For the purpose of determining whether a person meets the criteria for involuntary outpatient placement or for preparing the proposed treatment plan pursuant to s. 394.4655, the clinical record may be released to the state attorney, the public defender or the patient’s private legal counsel, the court, and to the appropriate mental health professionals, including the service provider identified in s. 394.4655(7)(b)2., in accordance with state and federal law.
(4) Information from the clinical record must be released when a patient has communicated to a service provider a specific threat to cause serious bodily injury or death to an identified or a readily available person, if the service provider reasonably believes, or should reasonably believe according to the standards of his or her profession, that the patient has the apparent intent and ability to imminently or immediately carry out such threat. When such communication has been made, the administrator must authorize the release of sufficient information to communicate the threat to law enforcement. A law enforcement agency that receives notification of a specific threat under this subsection must take appropriate action to prevent the risk of harm, including, but not limited to, notifying the intended victim of such threat or initiating a risk protection order. A service provider’s authorization to release information from a clinical record when communicating a threat pursuant to this section may not be the basis of any legal action or criminal or civil liability against the service provider.

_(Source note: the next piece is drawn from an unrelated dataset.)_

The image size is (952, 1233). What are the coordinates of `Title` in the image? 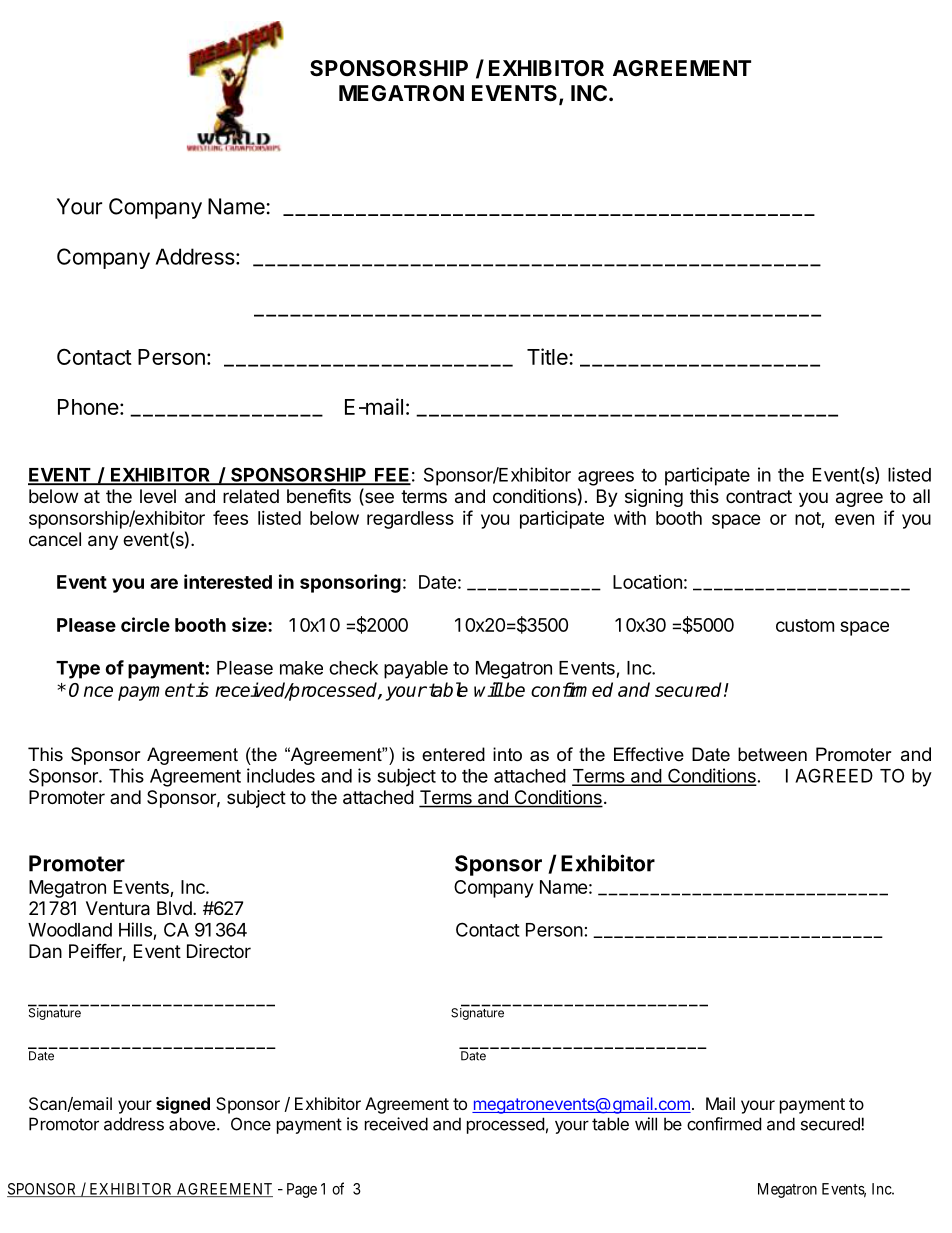 It's located at (548, 356).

(5) Information from clinical records may be used for statistical and research purposes if the information is abstracted in such a way as to protect the identity of individuals.
(6) Information from clinical records may be used by the Agency for Health Care Administration, the department, and the Florida advocacy councils for the purpose of monitoring facility activity and complaints concerning facilities.
(7) Clinical records relating to a Medicaid recipient shall be furnished to the Medicaid Fraud Control Unit in the Department of Legal Affairs, upon request.
(8) Any person, agency, or entity receiving information pursuant to this section shall maintain such information as confidential and exempt from the provisions of s. 119.07(1).
(9) Any facility or private mental health practitioner who acts in good faith in releasing information pursuant to this section is not subject to civil or criminal liability for such release.
(10) Nothing in this section is intended to prohibit the parent or next of kin of a person who is held in or treated under a mental health facility or program from requesting and receiving information limited to a summary of that person’s treatment plan and current physical and mental condition. Release of such information shall be in accordance with the code of ethics of the profession involved.
(11) Patients shall have reasonable access to their clinical records, unless such access is determined by the patient’s physician to be harmful to the patient. If the patient’s right to inspect his or her clinical record is restricted by the facility, written notice of such restriction shall be given to the patient and the patient’s guardian, guardian advocate, attorney, and representative. In addition, the restriction shall be recorded in the clinical record, together with the reasons for it. The restriction of a patient’s right to inspect his or her clinical record shall expire after 7 days but may be renewed, after review, for subsequent 7-day periods.
(12) Any person who fraudulently alters, defaces, or falsifies the clinical record of any person receiving mental health services in a facility subject to this part, or causes or procures any of these offenses to be committed, commits a misdemeanor of the second degree, punishable as provided in s. 775.082 or s. 775.083.